April 9th, 2008 at 6:00 pm
1[…] The After Mac wrote an interesting post today onHere’s a quick excerpt Michael Arrington over at Techcrunch has an interesting piece about about mobile social networking (”I Saw The Future Of Social Networking The Other Day“). A few years from now we’ll use our mobile devices to help us remember details of people we know, but not well. And it will help us meet new people for dating, business and friendship. Imagine walking into a meeting, classroom, party, bar, subway station, airplane, etc. and seeing profile information about other people in the area, depending […]
MoneyBlog
April 13th, 2008 at 8:28 am
2Great post
Patrick Lord
April 28th, 2008 at 10:11 am
3A great article that really gets to the core issue of mobile location based social networking. Our service, MobiLuck (m.mobiluck.com), puts privacy right at the heart of the service. On the very first page it shows you who is going to see your location, and you can change those settings. Also, your location is not automatically updated on a regular basis. It is only shared when you change your location and click to say . You can choose which locations will never be visible to others, for example your home address, and you can choose to set your location at city or country level only if you wish.
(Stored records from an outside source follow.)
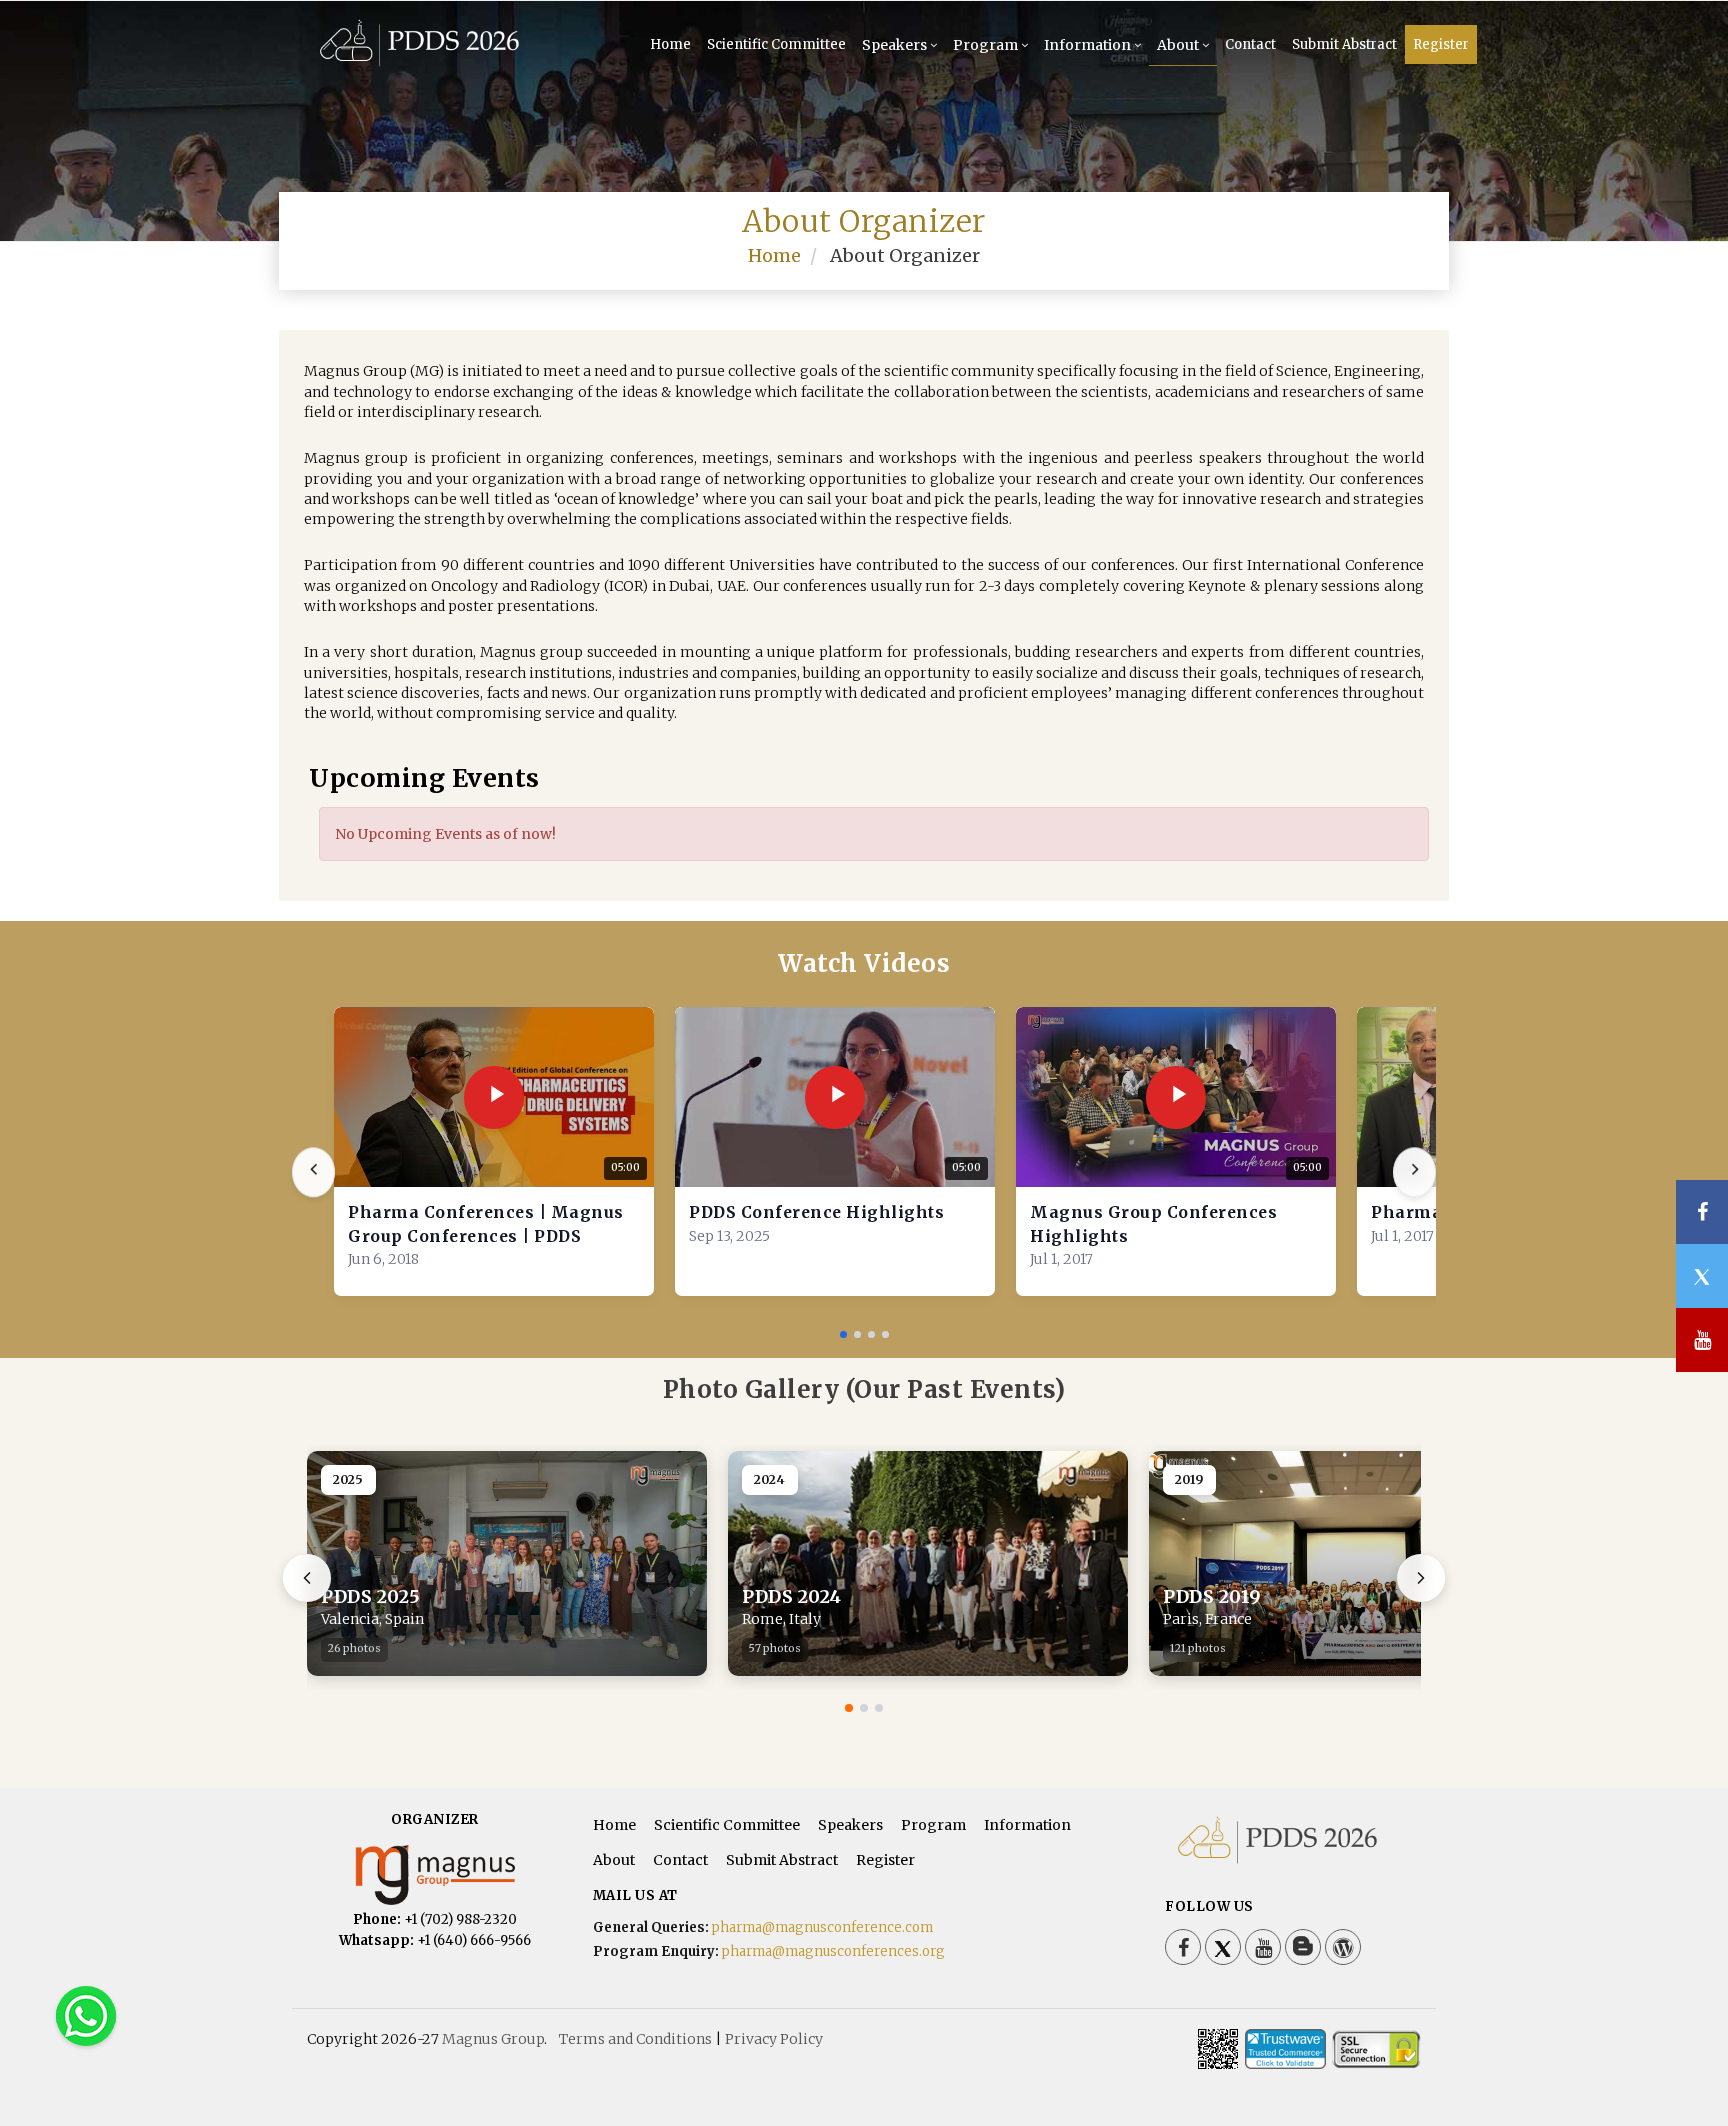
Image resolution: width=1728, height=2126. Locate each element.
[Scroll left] (313, 1172)
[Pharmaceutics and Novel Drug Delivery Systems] (420, 62)
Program (985, 45)
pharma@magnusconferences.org (833, 1951)
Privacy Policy (774, 2039)
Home (670, 44)
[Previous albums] (307, 1578)
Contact (1250, 44)
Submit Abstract (1344, 44)
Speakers (894, 45)
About (1178, 45)
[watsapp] (86, 2015)
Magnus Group (493, 2039)
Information (1087, 45)
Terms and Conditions (635, 2039)
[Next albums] (1421, 1578)
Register (1441, 44)
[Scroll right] (1414, 1172)
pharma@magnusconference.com (822, 1927)
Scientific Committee (776, 44)
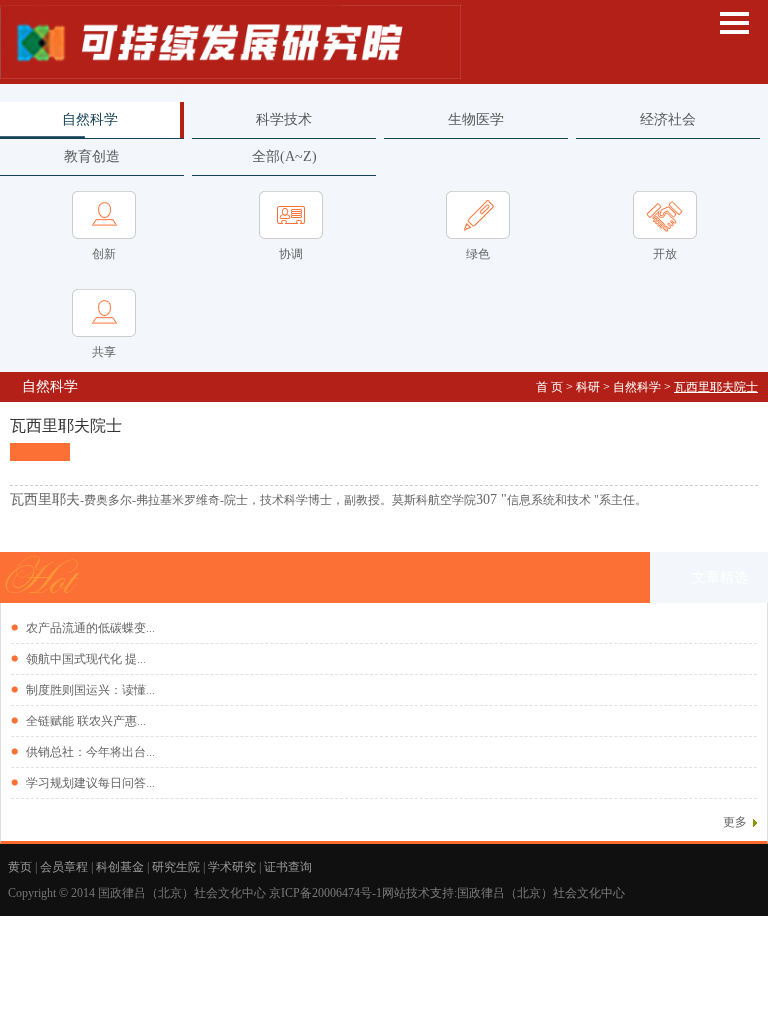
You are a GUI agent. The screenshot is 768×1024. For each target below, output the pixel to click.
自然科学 (90, 119)
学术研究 (232, 867)
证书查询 (288, 867)
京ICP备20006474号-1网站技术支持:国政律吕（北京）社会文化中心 (448, 893)
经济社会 (668, 119)
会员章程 (64, 867)
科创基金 (120, 867)
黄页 (20, 867)
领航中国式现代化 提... (86, 659)
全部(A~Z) (284, 156)
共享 (104, 352)
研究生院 (176, 867)
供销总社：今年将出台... (90, 752)
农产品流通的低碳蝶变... (90, 628)
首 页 (549, 387)
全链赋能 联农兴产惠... (86, 721)
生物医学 (476, 119)
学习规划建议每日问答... (90, 783)
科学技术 (284, 119)
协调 (291, 254)
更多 (735, 822)
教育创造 (92, 156)
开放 (665, 254)
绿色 (478, 254)
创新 (104, 254)
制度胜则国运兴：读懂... (90, 690)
You’re right that there are ways that friends of friends might find out your location, although for most intents and purposes once you tell a few friends where you are, you run just the same risk of them telling someone else in real life too. The fear comes from unauthorised persons discovering your location without your consent, and as long as 1) you’re in control of who you tell, 2) the technology is secure and 3) you trust your friends as much as you always did, we don’t think that this should pose a great problem. We have found that there are users who choose not to use the location based features, or limit it to city-level location. Some users however, localise themselves at places regularly and happily share it with everyone. It’s a social experiment, and we’ll see over time how people really settle into using it. Meantime, we’re keeping focused on ways to tweak the service to make it more usable and even simpler to manage privacy.